O Transportador

– Eu tô atrasada, né?
– Não, a gente tem tempo ainda.
– É que é minha primeira vez, eu não sei o que vestir.
– Tecnicamente não é a sua primeira vez, e o que você veste não faz muita diferença.
– É, eu sei. Mas eu quero ficar bem bonita, eu sei que não vou lembrar depois, mas eu quero, sabe?
– Não. Mas tudo bem, não estamos atrasados.

[Lucy nem ouviu essa última resposta, estava ocupada demais passando alguns produtos no rosto, arrumando o cabelo e procurando um par de brincos perfeito. Não havia meia hora que um senhor alto usando um terno marrom havia batido em sua porta naquela noite de Natal. Ela não se lembrava ao certo se havia o convidado pra entrar, mas sabia o porquê ele estava ali.
– Vim lhe buscar.
– Eu já imaginava, deixa só eu me arrumar.
– Não precis…
– Eu sei, mas é rápido. ]

– Eu achei que você só usasse preto.
– Como?
– Sei lá, na minha cabeça a única imagem que eu tenho de você é usando uma roupa preta. Vai ver não tava mais na moda, né?
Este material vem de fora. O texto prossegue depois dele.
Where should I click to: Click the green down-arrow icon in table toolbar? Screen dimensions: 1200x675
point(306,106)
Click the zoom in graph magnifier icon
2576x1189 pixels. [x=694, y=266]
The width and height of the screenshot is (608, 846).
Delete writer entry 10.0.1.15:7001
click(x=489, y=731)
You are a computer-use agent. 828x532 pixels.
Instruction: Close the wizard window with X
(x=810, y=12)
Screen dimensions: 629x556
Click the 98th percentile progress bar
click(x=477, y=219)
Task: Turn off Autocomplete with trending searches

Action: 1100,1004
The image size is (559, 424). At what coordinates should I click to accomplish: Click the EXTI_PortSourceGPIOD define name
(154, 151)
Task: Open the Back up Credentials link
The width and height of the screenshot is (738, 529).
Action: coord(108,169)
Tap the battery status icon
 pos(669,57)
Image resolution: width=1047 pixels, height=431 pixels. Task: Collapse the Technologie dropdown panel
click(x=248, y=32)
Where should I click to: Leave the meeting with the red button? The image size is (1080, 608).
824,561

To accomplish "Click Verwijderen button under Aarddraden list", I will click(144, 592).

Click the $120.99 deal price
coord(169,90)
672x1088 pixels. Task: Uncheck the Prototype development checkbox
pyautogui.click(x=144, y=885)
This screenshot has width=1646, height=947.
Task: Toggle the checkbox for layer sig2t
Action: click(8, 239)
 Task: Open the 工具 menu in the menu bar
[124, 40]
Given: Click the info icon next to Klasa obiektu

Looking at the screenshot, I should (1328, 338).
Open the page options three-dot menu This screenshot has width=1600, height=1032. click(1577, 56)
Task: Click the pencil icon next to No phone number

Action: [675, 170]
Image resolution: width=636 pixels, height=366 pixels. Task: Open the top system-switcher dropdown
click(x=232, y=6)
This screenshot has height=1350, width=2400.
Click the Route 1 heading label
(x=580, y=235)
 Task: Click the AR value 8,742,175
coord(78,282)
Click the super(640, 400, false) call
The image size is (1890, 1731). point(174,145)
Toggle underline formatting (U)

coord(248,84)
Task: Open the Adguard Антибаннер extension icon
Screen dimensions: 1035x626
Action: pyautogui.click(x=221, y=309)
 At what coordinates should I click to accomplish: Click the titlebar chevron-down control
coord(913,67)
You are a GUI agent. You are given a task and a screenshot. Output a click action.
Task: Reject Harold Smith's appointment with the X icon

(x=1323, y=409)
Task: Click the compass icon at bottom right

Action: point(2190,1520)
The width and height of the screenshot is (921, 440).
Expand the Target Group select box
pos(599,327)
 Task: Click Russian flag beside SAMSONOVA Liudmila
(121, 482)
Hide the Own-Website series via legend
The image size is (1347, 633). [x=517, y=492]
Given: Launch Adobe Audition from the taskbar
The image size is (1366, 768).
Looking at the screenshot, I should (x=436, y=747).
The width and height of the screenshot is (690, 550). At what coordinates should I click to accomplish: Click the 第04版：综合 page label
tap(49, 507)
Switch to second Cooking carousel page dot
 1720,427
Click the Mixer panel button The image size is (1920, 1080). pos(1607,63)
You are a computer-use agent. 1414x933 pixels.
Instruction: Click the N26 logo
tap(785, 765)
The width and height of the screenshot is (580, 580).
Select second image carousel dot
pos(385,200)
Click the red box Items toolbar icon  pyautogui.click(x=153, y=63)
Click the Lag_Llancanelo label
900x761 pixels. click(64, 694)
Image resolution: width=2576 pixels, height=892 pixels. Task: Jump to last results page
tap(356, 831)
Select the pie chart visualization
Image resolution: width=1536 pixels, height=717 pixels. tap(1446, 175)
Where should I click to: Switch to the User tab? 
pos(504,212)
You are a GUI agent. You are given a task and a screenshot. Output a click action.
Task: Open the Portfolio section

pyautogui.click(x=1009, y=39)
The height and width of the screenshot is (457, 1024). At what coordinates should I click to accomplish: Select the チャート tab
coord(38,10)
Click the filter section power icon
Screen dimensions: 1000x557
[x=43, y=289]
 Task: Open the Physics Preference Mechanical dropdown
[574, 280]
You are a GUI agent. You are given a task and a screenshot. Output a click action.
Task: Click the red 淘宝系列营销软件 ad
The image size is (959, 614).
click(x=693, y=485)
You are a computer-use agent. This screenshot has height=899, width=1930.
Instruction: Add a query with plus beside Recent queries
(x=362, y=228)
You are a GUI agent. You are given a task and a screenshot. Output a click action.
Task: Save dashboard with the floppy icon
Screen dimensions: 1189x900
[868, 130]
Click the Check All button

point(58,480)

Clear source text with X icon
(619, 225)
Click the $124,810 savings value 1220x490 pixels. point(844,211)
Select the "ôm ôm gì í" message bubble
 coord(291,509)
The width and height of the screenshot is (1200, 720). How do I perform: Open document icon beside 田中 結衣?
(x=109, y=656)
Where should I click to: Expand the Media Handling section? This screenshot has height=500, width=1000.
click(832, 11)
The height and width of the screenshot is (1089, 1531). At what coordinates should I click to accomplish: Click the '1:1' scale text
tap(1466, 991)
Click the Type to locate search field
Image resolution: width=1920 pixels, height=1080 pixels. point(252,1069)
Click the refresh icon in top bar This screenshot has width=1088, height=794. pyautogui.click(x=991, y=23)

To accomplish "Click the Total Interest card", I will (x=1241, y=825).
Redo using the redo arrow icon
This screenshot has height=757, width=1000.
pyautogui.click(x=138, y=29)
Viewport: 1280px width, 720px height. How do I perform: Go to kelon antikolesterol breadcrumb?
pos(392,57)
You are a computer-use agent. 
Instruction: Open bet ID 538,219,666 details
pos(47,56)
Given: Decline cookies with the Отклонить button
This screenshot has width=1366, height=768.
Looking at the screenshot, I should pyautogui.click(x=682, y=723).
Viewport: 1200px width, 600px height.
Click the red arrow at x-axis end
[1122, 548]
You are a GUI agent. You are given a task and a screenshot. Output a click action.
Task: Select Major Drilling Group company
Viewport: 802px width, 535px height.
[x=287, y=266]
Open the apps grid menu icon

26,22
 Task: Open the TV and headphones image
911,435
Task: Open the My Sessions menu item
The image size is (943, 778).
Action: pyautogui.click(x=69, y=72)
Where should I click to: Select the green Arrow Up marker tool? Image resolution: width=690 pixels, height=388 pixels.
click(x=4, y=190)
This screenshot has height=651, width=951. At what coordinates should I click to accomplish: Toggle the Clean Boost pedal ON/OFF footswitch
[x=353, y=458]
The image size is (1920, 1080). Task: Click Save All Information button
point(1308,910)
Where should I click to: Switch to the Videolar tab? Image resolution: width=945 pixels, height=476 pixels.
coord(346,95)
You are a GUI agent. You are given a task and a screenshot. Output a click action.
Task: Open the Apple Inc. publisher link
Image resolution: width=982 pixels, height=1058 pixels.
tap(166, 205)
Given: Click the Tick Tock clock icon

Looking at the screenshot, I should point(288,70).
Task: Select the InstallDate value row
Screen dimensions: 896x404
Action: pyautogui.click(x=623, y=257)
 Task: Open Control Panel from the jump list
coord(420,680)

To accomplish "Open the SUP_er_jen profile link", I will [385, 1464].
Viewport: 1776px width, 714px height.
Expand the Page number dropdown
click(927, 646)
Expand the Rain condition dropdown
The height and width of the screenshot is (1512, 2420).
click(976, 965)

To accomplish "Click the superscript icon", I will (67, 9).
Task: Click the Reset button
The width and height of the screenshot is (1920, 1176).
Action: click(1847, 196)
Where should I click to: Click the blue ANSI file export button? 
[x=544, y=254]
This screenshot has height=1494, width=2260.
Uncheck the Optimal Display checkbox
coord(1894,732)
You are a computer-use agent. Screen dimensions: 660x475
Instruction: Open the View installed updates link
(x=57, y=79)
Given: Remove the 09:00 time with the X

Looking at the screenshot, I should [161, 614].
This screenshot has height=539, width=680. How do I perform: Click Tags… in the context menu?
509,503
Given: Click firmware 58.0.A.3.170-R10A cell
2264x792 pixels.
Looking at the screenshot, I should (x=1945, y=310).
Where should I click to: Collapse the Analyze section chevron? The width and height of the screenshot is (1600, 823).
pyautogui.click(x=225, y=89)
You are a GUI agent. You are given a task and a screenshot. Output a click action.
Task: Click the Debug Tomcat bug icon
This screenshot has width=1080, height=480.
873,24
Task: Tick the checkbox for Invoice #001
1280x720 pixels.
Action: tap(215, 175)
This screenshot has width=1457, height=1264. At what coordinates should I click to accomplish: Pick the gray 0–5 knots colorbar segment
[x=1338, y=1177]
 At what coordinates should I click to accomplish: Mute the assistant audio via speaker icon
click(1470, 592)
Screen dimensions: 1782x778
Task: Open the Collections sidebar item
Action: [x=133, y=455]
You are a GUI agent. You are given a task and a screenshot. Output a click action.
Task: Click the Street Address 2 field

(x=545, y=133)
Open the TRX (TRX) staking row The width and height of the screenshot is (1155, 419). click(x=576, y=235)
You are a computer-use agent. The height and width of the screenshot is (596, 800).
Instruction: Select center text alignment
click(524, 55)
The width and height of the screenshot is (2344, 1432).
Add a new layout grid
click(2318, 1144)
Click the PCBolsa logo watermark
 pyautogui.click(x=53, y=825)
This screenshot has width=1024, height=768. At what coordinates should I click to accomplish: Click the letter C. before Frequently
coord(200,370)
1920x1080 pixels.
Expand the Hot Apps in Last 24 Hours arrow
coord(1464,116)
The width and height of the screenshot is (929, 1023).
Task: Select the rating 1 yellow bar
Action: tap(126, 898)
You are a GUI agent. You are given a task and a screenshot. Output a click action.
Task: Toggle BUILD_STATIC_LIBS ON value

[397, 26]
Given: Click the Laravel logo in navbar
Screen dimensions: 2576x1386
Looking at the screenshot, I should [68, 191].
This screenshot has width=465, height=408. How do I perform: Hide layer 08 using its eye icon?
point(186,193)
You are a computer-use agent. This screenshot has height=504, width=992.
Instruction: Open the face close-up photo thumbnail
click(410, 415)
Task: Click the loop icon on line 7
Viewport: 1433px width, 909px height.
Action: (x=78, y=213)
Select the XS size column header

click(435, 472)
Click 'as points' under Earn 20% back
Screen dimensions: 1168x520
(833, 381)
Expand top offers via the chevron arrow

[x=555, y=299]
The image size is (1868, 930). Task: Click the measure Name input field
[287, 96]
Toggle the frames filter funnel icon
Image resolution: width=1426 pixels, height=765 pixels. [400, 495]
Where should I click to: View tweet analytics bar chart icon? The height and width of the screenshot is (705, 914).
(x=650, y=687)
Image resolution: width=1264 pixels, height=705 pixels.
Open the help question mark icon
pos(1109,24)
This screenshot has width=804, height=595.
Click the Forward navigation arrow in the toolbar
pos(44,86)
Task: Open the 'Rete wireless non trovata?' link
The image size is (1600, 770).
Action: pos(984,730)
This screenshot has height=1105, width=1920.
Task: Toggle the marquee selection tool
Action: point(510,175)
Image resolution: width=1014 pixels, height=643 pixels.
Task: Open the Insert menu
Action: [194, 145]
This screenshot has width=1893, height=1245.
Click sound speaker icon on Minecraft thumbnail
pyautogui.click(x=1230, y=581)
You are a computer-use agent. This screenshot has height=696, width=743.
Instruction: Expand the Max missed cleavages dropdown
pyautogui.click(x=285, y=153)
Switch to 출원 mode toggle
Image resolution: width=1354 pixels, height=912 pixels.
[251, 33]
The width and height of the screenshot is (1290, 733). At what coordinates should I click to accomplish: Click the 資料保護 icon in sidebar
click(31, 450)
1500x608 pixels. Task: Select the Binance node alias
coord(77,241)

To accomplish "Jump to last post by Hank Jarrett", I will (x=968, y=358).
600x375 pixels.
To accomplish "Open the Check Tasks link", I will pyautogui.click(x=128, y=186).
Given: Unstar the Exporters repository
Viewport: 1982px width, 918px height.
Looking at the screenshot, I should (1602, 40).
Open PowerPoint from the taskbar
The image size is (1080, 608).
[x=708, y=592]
O senhor deu um riso de canto de boca meio forçado, mas não perceptível. Aquela era a última da lista do dia. Olhou as horas pela terceira vez em cinco minutos. Não poderiam estar atrasados porque o tempo ali não mais os escravizava, e poderia facilmente ser controlado caso quisesse. A moça o olhou pelo reflexo do espelho e perguntou:

– Como foi que eu morri?
– Perdão?
– Eu estou morta, não estou? Eu sei que eu deveria saber como eu morri, mas eu não me lembro de nada, a ultima coisa que me lembro é da novela passando. E se tem alguém que pode me explicar, bem, é a Morte.
– Mas eu não sou a Morte.
– Ah, não é não? Então eu tô viva?
– Não, você morreu mesmo.
– Hmmm…

O silêncio começava a preencher o ambiente, Lucy voltou aos seus produtos um pouco mais triste do que já estava. O senhor de marrom olhou mais uma vez para o relógio, respirou fundo e então disse:

– Eu sou só o responsável pelo transporte de sua alma, não sou eu quem a tira de você.
– Entendo. Bem, de qualquer forma eu não pareço ter sido espancada, nem levado um tiro. E acho difícil ter morrido do coração com 23 anos.
– Talvez você tenha se matado com essas pílulas.
– É, talvez… Ei, pra onde você vai me transportar?
– Pra onde? Pra outro corpo, um que vai nascer.
– Mas já? Eu acabei de morrer, não dá pra eu aproveitar um pouco?
– Aproveitar?
– É, sei lá, eu queria assustar uns amigos meus. Ei, eu posso voar?
– Srta. Lucy, você… morreu, você não ganhou poderes.
– Tá eu sei, mas é que nos filmes a gente sempre vê uma alma vagando pelo…
– Ok, vamos indo, – disse o senhor interrompendo a frase antes que ouvisse uma besteira – err, estamos atrasados, vamos!